=== Passage shown ===
Koffi Panou (January 31, 1947 – March 15, 2003) was a Togolese politician and diplomat who served in the government under President Gnassingbé Eyadéma.

Panou, who was from Lacs Prefecture in southern Togo, graduated from ESIJY in Yaoundé, Cameroon in the 1970s and worked as a journalist. He became Director of National Television in 1986, then was a Special Advisor to the President. After serving as Secretary-General of the Presidency, he was named Minister of Foreign Affairs in 1996, in which position he served until September 1, 1998, when he was named Minister of Communication and Civic Education. After two years in the latter position, he was again named Minister of Foreign Affairs on October 8, 2000. He was a member of the West African mediation group during the Ivorian Civil War and participated in the cease-fire negotiations. He remained Foreign Minister until being replaced by Roland Kpotsra in the government named on December 3, 2002.

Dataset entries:
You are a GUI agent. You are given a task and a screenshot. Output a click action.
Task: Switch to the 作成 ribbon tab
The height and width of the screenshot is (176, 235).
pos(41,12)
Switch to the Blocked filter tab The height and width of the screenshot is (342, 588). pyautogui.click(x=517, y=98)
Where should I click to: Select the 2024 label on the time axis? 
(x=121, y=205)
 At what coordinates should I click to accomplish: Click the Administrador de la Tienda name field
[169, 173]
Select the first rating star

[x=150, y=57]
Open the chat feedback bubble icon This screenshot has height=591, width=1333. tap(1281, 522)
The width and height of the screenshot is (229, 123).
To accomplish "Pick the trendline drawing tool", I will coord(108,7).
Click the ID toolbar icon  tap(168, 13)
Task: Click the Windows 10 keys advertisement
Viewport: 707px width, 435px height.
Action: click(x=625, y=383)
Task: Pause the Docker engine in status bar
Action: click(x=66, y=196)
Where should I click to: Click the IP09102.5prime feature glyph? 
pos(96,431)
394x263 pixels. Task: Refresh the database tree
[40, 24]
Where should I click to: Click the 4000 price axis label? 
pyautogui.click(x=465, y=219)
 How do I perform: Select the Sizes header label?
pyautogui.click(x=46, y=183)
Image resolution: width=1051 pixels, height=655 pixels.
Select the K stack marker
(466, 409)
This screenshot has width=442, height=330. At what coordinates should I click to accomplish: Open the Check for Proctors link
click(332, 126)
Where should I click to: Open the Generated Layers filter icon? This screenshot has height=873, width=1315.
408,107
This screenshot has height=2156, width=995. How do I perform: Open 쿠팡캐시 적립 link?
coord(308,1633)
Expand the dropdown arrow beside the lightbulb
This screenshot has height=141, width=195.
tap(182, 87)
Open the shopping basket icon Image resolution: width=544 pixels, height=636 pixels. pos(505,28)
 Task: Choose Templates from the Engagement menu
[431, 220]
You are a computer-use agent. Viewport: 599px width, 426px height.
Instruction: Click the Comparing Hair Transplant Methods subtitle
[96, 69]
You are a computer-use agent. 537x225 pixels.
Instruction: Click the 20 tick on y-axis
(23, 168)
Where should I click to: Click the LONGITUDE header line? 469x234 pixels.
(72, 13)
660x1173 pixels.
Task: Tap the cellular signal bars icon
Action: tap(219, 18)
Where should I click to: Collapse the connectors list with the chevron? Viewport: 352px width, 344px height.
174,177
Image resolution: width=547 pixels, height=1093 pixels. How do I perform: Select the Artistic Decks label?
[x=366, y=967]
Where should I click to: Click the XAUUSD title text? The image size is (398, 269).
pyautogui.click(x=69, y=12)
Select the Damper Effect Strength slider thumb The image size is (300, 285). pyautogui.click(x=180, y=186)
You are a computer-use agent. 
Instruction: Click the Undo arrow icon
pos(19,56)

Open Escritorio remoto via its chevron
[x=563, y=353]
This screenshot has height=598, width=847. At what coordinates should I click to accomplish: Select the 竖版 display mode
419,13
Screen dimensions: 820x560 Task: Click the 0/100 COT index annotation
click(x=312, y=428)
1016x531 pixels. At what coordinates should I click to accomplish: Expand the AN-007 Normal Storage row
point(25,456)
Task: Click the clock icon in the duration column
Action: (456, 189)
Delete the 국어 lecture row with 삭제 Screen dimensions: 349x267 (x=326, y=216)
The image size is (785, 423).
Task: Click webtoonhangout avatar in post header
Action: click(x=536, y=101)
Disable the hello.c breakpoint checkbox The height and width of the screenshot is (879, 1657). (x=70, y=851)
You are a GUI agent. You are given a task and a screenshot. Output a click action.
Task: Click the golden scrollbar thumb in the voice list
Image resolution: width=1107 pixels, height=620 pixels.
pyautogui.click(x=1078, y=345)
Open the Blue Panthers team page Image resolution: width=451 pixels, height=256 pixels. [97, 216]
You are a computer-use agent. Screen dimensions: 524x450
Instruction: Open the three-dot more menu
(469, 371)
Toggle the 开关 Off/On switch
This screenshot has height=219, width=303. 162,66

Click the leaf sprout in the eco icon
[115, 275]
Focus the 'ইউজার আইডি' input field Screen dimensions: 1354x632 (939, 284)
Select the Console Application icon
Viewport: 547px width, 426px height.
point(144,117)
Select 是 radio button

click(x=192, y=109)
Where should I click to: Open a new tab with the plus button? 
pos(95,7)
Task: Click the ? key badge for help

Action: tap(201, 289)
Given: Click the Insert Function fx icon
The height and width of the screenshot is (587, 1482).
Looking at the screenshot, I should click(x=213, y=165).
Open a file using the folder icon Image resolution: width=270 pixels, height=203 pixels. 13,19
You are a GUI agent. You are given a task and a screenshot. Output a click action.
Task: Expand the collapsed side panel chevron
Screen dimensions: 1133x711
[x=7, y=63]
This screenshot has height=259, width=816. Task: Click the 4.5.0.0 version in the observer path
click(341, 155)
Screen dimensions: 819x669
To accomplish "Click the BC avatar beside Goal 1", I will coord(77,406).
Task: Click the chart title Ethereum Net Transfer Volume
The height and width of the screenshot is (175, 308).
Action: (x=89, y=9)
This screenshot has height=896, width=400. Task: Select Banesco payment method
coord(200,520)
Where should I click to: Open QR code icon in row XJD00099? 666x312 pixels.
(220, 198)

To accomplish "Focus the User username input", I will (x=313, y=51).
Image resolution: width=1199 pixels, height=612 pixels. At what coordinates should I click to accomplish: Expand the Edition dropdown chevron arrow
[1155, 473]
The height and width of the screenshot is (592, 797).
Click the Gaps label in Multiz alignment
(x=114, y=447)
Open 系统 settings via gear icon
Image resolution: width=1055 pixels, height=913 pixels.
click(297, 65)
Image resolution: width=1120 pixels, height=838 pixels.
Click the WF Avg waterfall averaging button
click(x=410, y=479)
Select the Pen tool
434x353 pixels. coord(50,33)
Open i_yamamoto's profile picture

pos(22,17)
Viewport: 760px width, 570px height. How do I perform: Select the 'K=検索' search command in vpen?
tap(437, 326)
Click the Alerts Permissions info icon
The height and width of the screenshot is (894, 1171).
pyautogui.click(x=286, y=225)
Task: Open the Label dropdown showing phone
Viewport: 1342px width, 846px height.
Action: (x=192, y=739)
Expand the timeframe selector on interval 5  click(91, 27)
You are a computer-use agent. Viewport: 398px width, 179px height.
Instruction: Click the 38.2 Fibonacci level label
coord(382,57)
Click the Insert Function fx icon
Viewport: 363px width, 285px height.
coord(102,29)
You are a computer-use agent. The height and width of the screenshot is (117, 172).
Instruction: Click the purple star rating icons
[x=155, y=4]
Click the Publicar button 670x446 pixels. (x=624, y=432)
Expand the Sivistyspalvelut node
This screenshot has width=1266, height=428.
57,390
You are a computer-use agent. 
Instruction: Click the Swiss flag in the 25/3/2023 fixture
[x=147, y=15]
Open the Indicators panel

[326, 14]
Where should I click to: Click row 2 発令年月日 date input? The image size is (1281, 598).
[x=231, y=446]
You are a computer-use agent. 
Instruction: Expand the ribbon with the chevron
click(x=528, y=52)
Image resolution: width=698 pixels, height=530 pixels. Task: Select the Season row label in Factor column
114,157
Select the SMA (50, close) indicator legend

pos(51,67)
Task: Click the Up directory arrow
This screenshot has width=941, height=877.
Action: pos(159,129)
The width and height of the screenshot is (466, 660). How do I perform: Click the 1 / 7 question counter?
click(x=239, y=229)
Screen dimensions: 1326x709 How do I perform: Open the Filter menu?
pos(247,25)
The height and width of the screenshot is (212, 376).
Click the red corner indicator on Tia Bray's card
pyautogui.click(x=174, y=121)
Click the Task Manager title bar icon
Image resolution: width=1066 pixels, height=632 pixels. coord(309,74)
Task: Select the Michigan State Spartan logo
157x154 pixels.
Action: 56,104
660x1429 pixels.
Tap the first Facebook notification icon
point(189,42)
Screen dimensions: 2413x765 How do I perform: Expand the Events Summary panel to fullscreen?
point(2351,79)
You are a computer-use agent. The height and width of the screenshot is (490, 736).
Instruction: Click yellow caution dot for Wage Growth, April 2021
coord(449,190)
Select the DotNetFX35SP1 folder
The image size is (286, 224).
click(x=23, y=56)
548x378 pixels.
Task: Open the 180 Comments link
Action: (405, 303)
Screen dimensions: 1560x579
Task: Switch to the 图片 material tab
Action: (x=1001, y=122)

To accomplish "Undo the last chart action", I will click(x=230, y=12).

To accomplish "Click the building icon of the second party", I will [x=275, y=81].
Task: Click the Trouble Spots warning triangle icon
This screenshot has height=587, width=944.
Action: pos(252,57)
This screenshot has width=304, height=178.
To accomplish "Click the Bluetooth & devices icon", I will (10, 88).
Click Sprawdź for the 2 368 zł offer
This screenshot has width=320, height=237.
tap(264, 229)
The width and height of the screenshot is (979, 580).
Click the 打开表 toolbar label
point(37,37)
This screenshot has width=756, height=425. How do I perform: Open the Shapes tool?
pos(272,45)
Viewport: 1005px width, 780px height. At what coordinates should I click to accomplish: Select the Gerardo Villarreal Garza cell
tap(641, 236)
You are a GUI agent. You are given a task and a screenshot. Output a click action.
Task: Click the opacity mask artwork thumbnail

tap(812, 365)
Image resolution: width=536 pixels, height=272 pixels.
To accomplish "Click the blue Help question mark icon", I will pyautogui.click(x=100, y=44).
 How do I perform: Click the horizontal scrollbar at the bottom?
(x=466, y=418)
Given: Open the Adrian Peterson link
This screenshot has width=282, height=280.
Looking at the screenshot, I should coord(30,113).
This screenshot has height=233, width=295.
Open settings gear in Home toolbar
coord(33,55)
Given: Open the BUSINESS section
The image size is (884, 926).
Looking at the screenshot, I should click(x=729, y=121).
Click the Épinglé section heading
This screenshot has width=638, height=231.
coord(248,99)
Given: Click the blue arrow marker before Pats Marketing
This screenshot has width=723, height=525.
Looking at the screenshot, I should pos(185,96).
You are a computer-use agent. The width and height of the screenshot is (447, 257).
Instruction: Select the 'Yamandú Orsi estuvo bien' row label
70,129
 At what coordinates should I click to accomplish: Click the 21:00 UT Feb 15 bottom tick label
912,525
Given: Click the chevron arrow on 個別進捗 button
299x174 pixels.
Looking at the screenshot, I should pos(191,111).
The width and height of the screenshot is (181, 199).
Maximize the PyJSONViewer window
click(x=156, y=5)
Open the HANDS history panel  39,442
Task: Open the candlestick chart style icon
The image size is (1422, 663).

=== Set of tasks ===
a – List every official post the passage on Koffi Panou says he held, naming each post once.
b – According to the Koffi Panou passage, who replaced him as Foreign Minister?
c – Carry on the passage about Koffi Panou from its final sentence.

=== Written responses ===
a –
Director of National Television
Special Advisor to the President
Secretary-General of the Presidency
Minister of Foreign Affairs
Minister of Communication and Civic Education

b – Roland Kpotsra replaced him in the government named on December 3, 2002.

c –
Panou, who had been ill and had been to France for treatment at Val-de-Grâce Military Hospital, died of a heart attack on March 15, 2003 in Kara Region. He was participating in a traditional dance at the funeral of his mother, who had died in 1999, in Kabou, Bassar Prefecture, when he fell ill, and he died while he was being taken for treatment. His national funeral was held in Lomé on March 27. The funeral oration speech was performed by Charles Kondi Agba, a government minister.